Pixel coordinate grounding data:
--- START ---

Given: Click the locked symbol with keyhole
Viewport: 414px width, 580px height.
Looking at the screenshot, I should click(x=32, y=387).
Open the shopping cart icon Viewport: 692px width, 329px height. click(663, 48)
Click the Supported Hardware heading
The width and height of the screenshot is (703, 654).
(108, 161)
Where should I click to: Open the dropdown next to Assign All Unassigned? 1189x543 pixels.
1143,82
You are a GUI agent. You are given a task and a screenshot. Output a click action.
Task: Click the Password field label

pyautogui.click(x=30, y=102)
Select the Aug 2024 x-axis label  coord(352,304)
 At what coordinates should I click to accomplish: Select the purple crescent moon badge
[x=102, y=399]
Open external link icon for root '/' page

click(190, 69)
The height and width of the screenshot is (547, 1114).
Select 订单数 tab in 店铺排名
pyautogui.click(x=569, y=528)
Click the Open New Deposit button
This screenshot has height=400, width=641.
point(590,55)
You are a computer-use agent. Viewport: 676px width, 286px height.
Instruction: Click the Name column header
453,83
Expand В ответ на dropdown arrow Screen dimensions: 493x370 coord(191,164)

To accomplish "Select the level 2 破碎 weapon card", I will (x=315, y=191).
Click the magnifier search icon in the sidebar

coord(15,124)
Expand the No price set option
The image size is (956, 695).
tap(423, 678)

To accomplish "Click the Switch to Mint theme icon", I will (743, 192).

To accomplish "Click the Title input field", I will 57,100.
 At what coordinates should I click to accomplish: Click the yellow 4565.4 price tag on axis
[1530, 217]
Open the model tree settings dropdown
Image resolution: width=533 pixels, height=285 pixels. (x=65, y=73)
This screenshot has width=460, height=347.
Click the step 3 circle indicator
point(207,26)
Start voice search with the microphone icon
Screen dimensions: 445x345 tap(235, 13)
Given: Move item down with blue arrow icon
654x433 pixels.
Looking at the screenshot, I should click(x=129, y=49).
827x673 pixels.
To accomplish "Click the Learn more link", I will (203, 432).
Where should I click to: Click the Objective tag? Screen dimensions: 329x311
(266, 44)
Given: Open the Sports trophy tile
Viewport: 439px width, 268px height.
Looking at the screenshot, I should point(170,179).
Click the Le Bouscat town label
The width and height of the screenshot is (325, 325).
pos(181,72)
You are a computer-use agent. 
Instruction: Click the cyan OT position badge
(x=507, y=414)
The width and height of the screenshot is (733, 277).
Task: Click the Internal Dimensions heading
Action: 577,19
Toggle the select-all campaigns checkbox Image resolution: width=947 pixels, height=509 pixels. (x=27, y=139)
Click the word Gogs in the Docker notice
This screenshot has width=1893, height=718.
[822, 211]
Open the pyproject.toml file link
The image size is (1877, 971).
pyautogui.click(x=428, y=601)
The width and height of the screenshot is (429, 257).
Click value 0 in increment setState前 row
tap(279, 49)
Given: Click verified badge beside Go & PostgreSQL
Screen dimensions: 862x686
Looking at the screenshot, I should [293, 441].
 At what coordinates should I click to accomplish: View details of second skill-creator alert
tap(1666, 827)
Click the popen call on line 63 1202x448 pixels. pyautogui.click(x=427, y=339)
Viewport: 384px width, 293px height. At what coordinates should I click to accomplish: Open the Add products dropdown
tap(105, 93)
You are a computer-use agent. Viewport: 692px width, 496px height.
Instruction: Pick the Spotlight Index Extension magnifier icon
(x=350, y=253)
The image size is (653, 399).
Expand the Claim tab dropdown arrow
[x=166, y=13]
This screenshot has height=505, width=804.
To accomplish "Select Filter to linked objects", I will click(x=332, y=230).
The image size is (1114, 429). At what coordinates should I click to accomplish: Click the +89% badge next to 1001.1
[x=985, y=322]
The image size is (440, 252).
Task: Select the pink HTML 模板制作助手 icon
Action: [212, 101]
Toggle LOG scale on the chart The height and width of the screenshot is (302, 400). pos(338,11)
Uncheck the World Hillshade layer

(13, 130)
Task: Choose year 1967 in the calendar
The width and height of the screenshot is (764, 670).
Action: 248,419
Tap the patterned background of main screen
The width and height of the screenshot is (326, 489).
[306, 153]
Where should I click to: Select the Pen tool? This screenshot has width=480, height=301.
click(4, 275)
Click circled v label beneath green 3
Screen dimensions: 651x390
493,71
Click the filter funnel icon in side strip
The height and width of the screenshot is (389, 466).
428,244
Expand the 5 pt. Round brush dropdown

--- END ---

*TASK INSTRUCTIONS:* Write the records above out again, exactly as they are.

*RESPONSE BOX:*
Given: Click the locked symbol with keyhole
Viewport: 414px width, 580px height.
Looking at the screenshot, I should click(x=32, y=387).
Open the shopping cart icon Viewport: 692px width, 329px height. click(663, 48)
Click the Supported Hardware heading
The width and height of the screenshot is (703, 654).
(108, 161)
Where should I click to: Open the dropdown next to Assign All Unassigned? 1189x543 pixels.
1143,82
You are a GUI agent. You are given a task and a screenshot. Output a click action.
Task: Click the Password field label

pyautogui.click(x=30, y=102)
Select the Aug 2024 x-axis label  coord(352,304)
 At what coordinates should I click to accomplish: Select the purple crescent moon badge
[x=102, y=399]
Open external link icon for root '/' page

click(190, 69)
The height and width of the screenshot is (547, 1114).
Select 订单数 tab in 店铺排名
pyautogui.click(x=569, y=528)
Click the Open New Deposit button
This screenshot has height=400, width=641.
point(590,55)
You are a computer-use agent. Viewport: 676px width, 286px height.
Instruction: Click the Name column header
453,83
Expand В ответ на dropdown arrow Screen dimensions: 493x370 coord(191,164)

To accomplish "Select the level 2 破碎 weapon card", I will (x=315, y=191).
Click the magnifier search icon in the sidebar

coord(15,124)
Expand the No price set option
The image size is (956, 695).
tap(423, 678)

To accomplish "Click the Switch to Mint theme icon", I will (743, 192).

To accomplish "Click the Title input field", I will 57,100.
 At what coordinates should I click to accomplish: Click the yellow 4565.4 price tag on axis
[1530, 217]
Open the model tree settings dropdown
Image resolution: width=533 pixels, height=285 pixels. (x=65, y=73)
This screenshot has width=460, height=347.
Click the step 3 circle indicator
point(207,26)
Start voice search with the microphone icon
Screen dimensions: 445x345 tap(235, 13)
Given: Move item down with blue arrow icon
654x433 pixels.
Looking at the screenshot, I should click(x=129, y=49).
827x673 pixels.
To accomplish "Click the Learn more link", I will (203, 432).
Where should I click to: Click the Objective tag? Screen dimensions: 329x311
(266, 44)
Given: Open the Sports trophy tile
Viewport: 439px width, 268px height.
Looking at the screenshot, I should point(170,179).
Click the Le Bouscat town label
The width and height of the screenshot is (325, 325).
pos(181,72)
You are a computer-use agent. 
Instruction: Click the cyan OT position badge
(x=507, y=414)
The width and height of the screenshot is (733, 277).
Task: Click the Internal Dimensions heading
Action: 577,19
Toggle the select-all campaigns checkbox Image resolution: width=947 pixels, height=509 pixels. (x=27, y=139)
Click the word Gogs in the Docker notice
This screenshot has width=1893, height=718.
[822, 211]
Open the pyproject.toml file link
The image size is (1877, 971).
pyautogui.click(x=428, y=601)
The width and height of the screenshot is (429, 257).
Click value 0 in increment setState前 row
tap(279, 49)
Given: Click verified badge beside Go & PostgreSQL
Screen dimensions: 862x686
Looking at the screenshot, I should [293, 441].
 At what coordinates should I click to accomplish: View details of second skill-creator alert
tap(1666, 827)
Click the popen call on line 63 1202x448 pixels. pyautogui.click(x=427, y=339)
Viewport: 384px width, 293px height. At what coordinates should I click to accomplish: Open the Add products dropdown
tap(105, 93)
You are a computer-use agent. Viewport: 692px width, 496px height.
Instruction: Pick the Spotlight Index Extension magnifier icon
(x=350, y=253)
The image size is (653, 399).
Expand the Claim tab dropdown arrow
[x=166, y=13]
This screenshot has height=505, width=804.
To accomplish "Select Filter to linked objects", I will click(x=332, y=230).
The image size is (1114, 429). At what coordinates should I click to accomplish: Click the +89% badge next to 1001.1
[x=985, y=322]
The image size is (440, 252).
Task: Select the pink HTML 模板制作助手 icon
Action: [212, 101]
Toggle LOG scale on the chart The height and width of the screenshot is (302, 400). pos(338,11)
Uncheck the World Hillshade layer

(13, 130)
Task: Choose year 1967 in the calendar
The width and height of the screenshot is (764, 670).
Action: 248,419
Tap the patterned background of main screen
The width and height of the screenshot is (326, 489).
[306, 153]
Where should I click to: Select the Pen tool? This screenshot has width=480, height=301.
click(4, 275)
Click circled v label beneath green 3
Screen dimensions: 651x390
493,71
Click the filter funnel icon in side strip
The height and width of the screenshot is (389, 466).
428,244
Expand the 5 pt. Round brush dropdown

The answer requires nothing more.